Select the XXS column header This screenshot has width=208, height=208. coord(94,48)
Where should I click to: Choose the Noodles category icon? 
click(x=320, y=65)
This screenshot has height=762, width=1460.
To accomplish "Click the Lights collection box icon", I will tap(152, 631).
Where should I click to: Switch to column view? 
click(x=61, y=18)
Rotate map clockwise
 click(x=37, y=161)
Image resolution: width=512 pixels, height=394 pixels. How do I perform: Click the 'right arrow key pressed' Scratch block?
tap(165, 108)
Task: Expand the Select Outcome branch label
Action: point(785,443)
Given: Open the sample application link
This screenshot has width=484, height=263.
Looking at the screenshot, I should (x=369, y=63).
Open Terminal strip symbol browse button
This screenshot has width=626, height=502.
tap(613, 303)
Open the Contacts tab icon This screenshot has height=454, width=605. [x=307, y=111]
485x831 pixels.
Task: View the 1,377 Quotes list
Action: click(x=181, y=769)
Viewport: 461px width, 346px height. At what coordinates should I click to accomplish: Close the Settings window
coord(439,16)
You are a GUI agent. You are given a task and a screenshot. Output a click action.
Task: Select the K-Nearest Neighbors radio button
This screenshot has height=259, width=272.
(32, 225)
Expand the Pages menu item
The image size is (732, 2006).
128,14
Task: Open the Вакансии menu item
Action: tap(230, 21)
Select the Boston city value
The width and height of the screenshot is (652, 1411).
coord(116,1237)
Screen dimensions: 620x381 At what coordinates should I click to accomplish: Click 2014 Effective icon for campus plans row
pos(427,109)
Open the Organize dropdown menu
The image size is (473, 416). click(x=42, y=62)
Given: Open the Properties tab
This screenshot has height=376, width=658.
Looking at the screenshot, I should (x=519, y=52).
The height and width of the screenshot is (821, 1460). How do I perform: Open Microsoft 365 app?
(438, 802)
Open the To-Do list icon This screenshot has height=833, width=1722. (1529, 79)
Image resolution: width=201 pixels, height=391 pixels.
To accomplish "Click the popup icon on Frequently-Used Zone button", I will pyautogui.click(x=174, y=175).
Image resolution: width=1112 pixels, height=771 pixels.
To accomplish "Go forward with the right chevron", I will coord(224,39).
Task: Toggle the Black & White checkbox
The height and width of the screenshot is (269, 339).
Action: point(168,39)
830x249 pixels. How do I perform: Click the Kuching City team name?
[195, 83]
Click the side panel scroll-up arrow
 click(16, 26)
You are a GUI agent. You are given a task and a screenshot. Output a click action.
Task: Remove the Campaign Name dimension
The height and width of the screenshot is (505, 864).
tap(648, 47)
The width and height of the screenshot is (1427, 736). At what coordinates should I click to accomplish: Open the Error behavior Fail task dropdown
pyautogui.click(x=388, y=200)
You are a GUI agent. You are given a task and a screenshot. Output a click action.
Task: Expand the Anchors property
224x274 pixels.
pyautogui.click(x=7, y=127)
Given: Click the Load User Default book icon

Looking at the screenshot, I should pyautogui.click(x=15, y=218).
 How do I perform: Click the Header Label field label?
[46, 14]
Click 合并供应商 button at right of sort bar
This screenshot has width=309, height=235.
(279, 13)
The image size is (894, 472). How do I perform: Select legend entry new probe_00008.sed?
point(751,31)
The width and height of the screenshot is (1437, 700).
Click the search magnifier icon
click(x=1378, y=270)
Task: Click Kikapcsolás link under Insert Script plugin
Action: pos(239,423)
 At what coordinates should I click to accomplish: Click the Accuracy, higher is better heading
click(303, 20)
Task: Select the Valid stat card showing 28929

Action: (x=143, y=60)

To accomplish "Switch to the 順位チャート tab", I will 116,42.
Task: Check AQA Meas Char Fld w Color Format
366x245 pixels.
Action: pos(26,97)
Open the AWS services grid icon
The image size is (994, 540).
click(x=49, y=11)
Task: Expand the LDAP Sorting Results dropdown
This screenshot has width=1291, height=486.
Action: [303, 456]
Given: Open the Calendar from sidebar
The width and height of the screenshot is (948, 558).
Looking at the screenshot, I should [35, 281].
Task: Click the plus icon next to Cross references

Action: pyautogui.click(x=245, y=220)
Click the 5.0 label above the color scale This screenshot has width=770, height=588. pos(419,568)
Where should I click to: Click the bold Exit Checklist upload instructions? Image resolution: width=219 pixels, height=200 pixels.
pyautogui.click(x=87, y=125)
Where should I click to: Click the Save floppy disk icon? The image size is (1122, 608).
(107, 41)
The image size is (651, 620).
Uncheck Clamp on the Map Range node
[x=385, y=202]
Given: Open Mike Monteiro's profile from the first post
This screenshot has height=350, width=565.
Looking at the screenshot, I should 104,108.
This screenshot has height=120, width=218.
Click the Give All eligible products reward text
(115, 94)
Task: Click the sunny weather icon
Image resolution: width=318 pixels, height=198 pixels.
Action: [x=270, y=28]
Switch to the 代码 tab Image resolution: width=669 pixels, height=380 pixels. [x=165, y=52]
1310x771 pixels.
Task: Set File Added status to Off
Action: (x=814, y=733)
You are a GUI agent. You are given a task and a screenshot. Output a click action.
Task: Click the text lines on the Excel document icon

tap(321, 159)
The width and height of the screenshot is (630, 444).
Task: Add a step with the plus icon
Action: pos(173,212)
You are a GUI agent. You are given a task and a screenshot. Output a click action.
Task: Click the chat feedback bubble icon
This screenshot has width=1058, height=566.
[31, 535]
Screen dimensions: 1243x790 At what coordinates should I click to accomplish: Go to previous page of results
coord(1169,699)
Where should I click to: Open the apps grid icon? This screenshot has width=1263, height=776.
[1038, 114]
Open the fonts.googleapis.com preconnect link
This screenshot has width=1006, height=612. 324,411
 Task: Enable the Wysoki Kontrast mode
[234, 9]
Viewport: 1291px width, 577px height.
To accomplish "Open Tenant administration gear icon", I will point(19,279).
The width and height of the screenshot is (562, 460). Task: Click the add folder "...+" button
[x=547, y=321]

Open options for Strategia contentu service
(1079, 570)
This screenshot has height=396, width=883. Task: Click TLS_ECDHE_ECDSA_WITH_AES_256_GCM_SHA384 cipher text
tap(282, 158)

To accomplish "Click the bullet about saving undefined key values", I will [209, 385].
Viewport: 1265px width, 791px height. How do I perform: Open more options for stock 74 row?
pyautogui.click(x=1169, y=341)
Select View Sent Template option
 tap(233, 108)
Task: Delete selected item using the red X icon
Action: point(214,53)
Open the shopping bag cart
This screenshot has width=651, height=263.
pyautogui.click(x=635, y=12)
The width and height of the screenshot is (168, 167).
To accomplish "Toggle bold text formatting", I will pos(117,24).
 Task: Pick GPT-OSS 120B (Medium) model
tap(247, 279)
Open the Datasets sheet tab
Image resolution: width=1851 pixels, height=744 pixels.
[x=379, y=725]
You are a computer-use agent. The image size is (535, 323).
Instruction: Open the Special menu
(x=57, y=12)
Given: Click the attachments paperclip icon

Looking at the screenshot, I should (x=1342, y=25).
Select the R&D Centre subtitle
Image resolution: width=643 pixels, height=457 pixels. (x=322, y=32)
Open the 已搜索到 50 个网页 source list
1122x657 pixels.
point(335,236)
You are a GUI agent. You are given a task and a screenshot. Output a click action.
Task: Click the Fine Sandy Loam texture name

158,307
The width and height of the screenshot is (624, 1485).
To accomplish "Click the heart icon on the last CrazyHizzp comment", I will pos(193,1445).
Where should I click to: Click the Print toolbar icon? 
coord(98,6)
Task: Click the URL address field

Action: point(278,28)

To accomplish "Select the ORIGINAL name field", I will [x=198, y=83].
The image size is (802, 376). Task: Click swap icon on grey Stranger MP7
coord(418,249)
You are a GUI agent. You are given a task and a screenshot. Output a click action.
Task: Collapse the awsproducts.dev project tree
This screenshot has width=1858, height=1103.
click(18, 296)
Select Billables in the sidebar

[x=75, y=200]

::::::

Directive: Please write out all of the material above, line for line, exactly as it appears.

Worked answer:
Select the XXS column header This screenshot has width=208, height=208. coord(94,48)
Where should I click to: Choose the Noodles category icon? 
click(x=320, y=65)
This screenshot has height=762, width=1460.
To accomplish "Click the Lights collection box icon", I will tap(152, 631).
Where should I click to: Switch to column view? 
click(x=61, y=18)
Rotate map clockwise
 click(x=37, y=161)
Image resolution: width=512 pixels, height=394 pixels. How do I perform: Click the 'right arrow key pressed' Scratch block?
tap(165, 108)
Task: Expand the Select Outcome branch label
Action: point(785,443)
Given: Open the sample application link
This screenshot has width=484, height=263.
Looking at the screenshot, I should (x=369, y=63).
Open Terminal strip symbol browse button
This screenshot has width=626, height=502.
tap(613, 303)
Open the Contacts tab icon This screenshot has height=454, width=605. [x=307, y=111]
485x831 pixels.
Task: View the 1,377 Quotes list
Action: click(x=181, y=769)
Viewport: 461px width, 346px height. At what coordinates should I click to accomplish: Close the Settings window
coord(439,16)
You are a GUI agent. You are given a task and a screenshot. Output a click action.
Task: Select the K-Nearest Neighbors radio button
This screenshot has height=259, width=272.
(32, 225)
Expand the Pages menu item
The image size is (732, 2006).
128,14
Task: Open the Вакансии menu item
Action: tap(230, 21)
Select the Boston city value
The width and height of the screenshot is (652, 1411).
coord(116,1237)
Screen dimensions: 620x381 At what coordinates should I click to accomplish: Click 2014 Effective icon for campus plans row
pos(427,109)
Open the Organize dropdown menu
The image size is (473, 416). click(x=42, y=62)
Given: Open the Properties tab
This screenshot has height=376, width=658.
Looking at the screenshot, I should (x=519, y=52).
The height and width of the screenshot is (821, 1460). How do I perform: Open Microsoft 365 app?
(438, 802)
Open the To-Do list icon This screenshot has height=833, width=1722. (1529, 79)
Image resolution: width=201 pixels, height=391 pixels.
To accomplish "Click the popup icon on Frequently-Used Zone button", I will pyautogui.click(x=174, y=175).
Image resolution: width=1112 pixels, height=771 pixels.
To accomplish "Go forward with the right chevron", I will coord(224,39).
Task: Toggle the Black & White checkbox
The height and width of the screenshot is (269, 339).
Action: point(168,39)
830x249 pixels. How do I perform: Click the Kuching City team name?
[195, 83]
Click the side panel scroll-up arrow
 click(16, 26)
You are a GUI agent. You are given a task and a screenshot. Output a click action.
Task: Remove the Campaign Name dimension
The height and width of the screenshot is (505, 864).
tap(648, 47)
The width and height of the screenshot is (1427, 736). At what coordinates should I click to accomplish: Open the Error behavior Fail task dropdown
pyautogui.click(x=388, y=200)
You are a GUI agent. You are given a task and a screenshot. Output a click action.
Task: Expand the Anchors property
224x274 pixels.
pyautogui.click(x=7, y=127)
Given: Click the Load User Default book icon

Looking at the screenshot, I should pyautogui.click(x=15, y=218).
 How do I perform: Click the Header Label field label?
[46, 14]
Click 合并供应商 button at right of sort bar
This screenshot has width=309, height=235.
(279, 13)
The image size is (894, 472). How do I perform: Select legend entry new probe_00008.sed?
point(751,31)
The width and height of the screenshot is (1437, 700).
Click the search magnifier icon
click(x=1378, y=270)
Task: Click Kikapcsolás link under Insert Script plugin
Action: pos(239,423)
 At what coordinates should I click to accomplish: Click the Accuracy, higher is better heading
click(303, 20)
Task: Select the Valid stat card showing 28929

Action: (x=143, y=60)

To accomplish "Switch to the 順位チャート tab", I will 116,42.
Task: Check AQA Meas Char Fld w Color Format
366x245 pixels.
Action: pos(26,97)
Open the AWS services grid icon
The image size is (994, 540).
click(x=49, y=11)
Task: Expand the LDAP Sorting Results dropdown
This screenshot has width=1291, height=486.
Action: [303, 456]
Given: Open the Calendar from sidebar
The width and height of the screenshot is (948, 558).
Looking at the screenshot, I should [35, 281].
Task: Click the plus icon next to Cross references

Action: pyautogui.click(x=245, y=220)
Click the 5.0 label above the color scale This screenshot has width=770, height=588. pos(419,568)
Where should I click to: Click the bold Exit Checklist upload instructions? Image resolution: width=219 pixels, height=200 pixels.
pyautogui.click(x=87, y=125)
Where should I click to: Click the Save floppy disk icon? The image size is (1122, 608).
(107, 41)
The image size is (651, 620).
Uncheck Clamp on the Map Range node
[x=385, y=202]
Given: Open Mike Monteiro's profile from the first post
This screenshot has height=350, width=565.
Looking at the screenshot, I should 104,108.
This screenshot has height=120, width=218.
Click the Give All eligible products reward text
(115, 94)
Task: Click the sunny weather icon
Image resolution: width=318 pixels, height=198 pixels.
Action: [x=270, y=28]
Switch to the 代码 tab Image resolution: width=669 pixels, height=380 pixels. [x=165, y=52]
1310x771 pixels.
Task: Set File Added status to Off
Action: (x=814, y=733)
You are a GUI agent. You are given a task and a screenshot. Output a click action.
Task: Click the text lines on the Excel document icon

tap(321, 159)
The width and height of the screenshot is (630, 444).
Task: Add a step with the plus icon
Action: pos(173,212)
You are a GUI agent. You are given a task and a screenshot. Output a click action.
Task: Click the chat feedback bubble icon
This screenshot has width=1058, height=566.
[31, 535]
Screen dimensions: 1243x790 At what coordinates should I click to accomplish: Go to previous page of results
coord(1169,699)
Where should I click to: Open the apps grid icon? This screenshot has width=1263, height=776.
[1038, 114]
Open the fonts.googleapis.com preconnect link
This screenshot has width=1006, height=612. 324,411
 Task: Enable the Wysoki Kontrast mode
[234, 9]
Viewport: 1291px width, 577px height.
To accomplish "Open Tenant administration gear icon", I will point(19,279).
The width and height of the screenshot is (562, 460). Task: Click the add folder "...+" button
[x=547, y=321]

Open options for Strategia contentu service
(1079, 570)
This screenshot has height=396, width=883. Task: Click TLS_ECDHE_ECDSA_WITH_AES_256_GCM_SHA384 cipher text
tap(282, 158)

To accomplish "Click the bullet about saving undefined key values", I will [209, 385].
Viewport: 1265px width, 791px height. How do I perform: Open more options for stock 74 row?
pyautogui.click(x=1169, y=341)
Select View Sent Template option
 tap(233, 108)
Task: Delete selected item using the red X icon
Action: point(214,53)
Open the shopping bag cart
This screenshot has width=651, height=263.
pyautogui.click(x=635, y=12)
The width and height of the screenshot is (168, 167).
To accomplish "Toggle bold text formatting", I will pos(117,24).
 Task: Pick GPT-OSS 120B (Medium) model
tap(247, 279)
Open the Datasets sheet tab
Image resolution: width=1851 pixels, height=744 pixels.
[x=379, y=725]
You are a computer-use agent. The image size is (535, 323).
Instruction: Open the Special menu
(x=57, y=12)
Given: Click the attachments paperclip icon

Looking at the screenshot, I should (x=1342, y=25).
Select the R&D Centre subtitle
Image resolution: width=643 pixels, height=457 pixels. (x=322, y=32)
Open the 已搜索到 50 个网页 source list
1122x657 pixels.
point(335,236)
You are a GUI agent. You are given a task and a screenshot. Output a click action.
Task: Click the Fine Sandy Loam texture name

158,307
The width and height of the screenshot is (624, 1485).
To accomplish "Click the heart icon on the last CrazyHizzp comment", I will pos(193,1445).
Where should I click to: Click the Print toolbar icon? 
coord(98,6)
Task: Click the URL address field

Action: point(278,28)

To accomplish "Select the ORIGINAL name field", I will [x=198, y=83].
The image size is (802, 376). Task: Click swap icon on grey Stranger MP7
coord(418,249)
You are a GUI agent. You are given a task and a screenshot. Output a click action.
Task: Collapse the awsproducts.dev project tree
This screenshot has width=1858, height=1103.
click(18, 296)
Select Billables in the sidebar

[x=75, y=200]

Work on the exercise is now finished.